Terungkap! Inilah Sosok Wali Murid yang Aniaya Kepala Sekolah


SURATKABAR.ID – Astri Tampi (57), Kepala Sekolah (Kepsek) Menengah Pertama Negeri 4 di Labuan Uki, Kecamatan Lolak, Kabupaten Bolaang, Mongondow, Sulawesi Utara menjadi korban aksi penganiayaan yang dilakukan oleh salah seorang orang tua murid pada Selasa (13/2) pagi.

Akibat insiden gara-gara isu alat tes kehamilan di kalangan pelajar tersebut, korban mengalami luka di tangan, hidung patah, lebam di kepala karena terkena kaca, sakit di punggung, dan cucuran darah memenuhi bagian depan seragam dinasnya, seperti dilansir dari Tribunnews.com.

Berdasarkan penuturan Nursiah Saka, salah seorang guru SMP Negeri Lolak, tersangka, Meidy yang merupakan orang tua dari murid mereka di sekolah tersebut, datang ke sekolah memenuhi panggilan kepsek terkait ulah putrinya yang diduga mengunggah foto alat tes kehamilan.

Menjadi korban penganiayaan dari orang tua murid, Astri pun segera melaporkan kasus tersebut  ke Polsek Lolak di hari yang sama dengan didampingi sang suami. Dengan kondisi tubuhnya yang masih penuh luka, Astri diantarkan suaminya.

“Anggota langsung bergegas menuju ke tempat kejadian perkara dan menjemput tersangka Meidy di rumahnya Desa Labuan Uki,” tutur Kapolsek Lolak AKP Suharno menanggapi kasus tersebut, seperti yang dikutip dari laman Tribunnews.com pada Rabu (14/2/2018).

Tersangka yang diringkus polisi tak mencoba melarikan diri. Ia mengaku khilaf saat melakukan perbuatan tersebut. Dan untuk mempertanggungjawabkan tindakannya, tersangka harus menjalani serangkaian pemeriksaan di Polsek Lolak.

Dari hasil interogasi awal, pelaku terbawa emosi ketika diminta Astri sebagai kepala sekolah di tempat belajar putrinya, untuk membuat surat pernyataan terkait sang putri yang diduga mengunggah alat tes kehamilan sehingga menyebabkan kehebohan di area sekolah.

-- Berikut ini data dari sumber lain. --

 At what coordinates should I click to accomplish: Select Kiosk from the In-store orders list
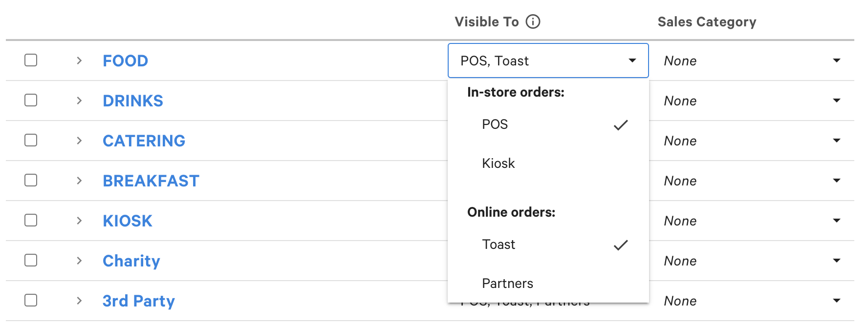point(498,163)
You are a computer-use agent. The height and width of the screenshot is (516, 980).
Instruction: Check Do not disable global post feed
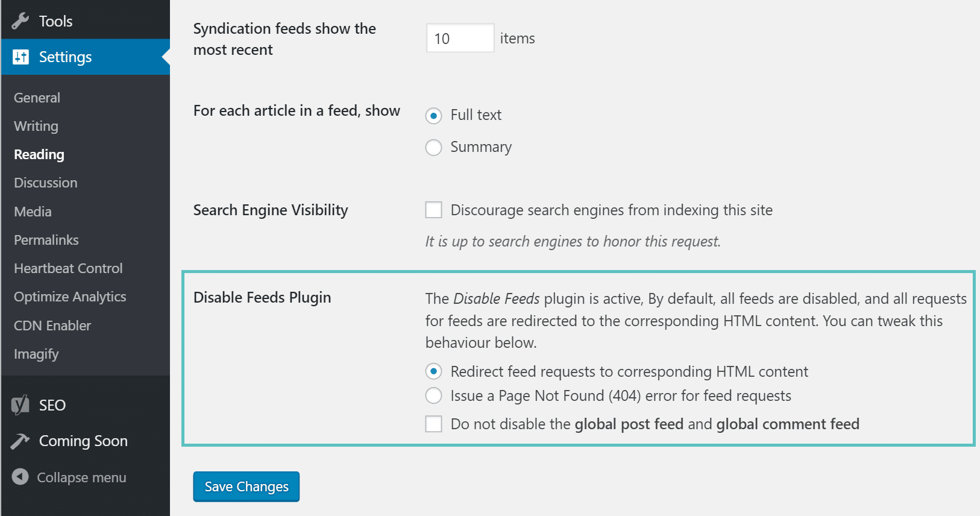[433, 424]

Namun tersangka menolak menandatangani surat pernyataan tersebut hingga emosi lebih berkuasa dibandingkan akal sehatnya dan melakukan aksi penganiayaan kepada korban dengan menggunakan sebuah meja kaca.

Joni Sengkey, suami korban yang ditemui di RSUD Prof Dr RD Kandou untuk menemani sang istri menjalani perawatan mengaku tidak habis pikir dengan tingkah laku Meidy terhadap Astri. Padahal semua berawal dari masalah yang sangat sepele, namun pelaku seolah mau menghabisi istrinya.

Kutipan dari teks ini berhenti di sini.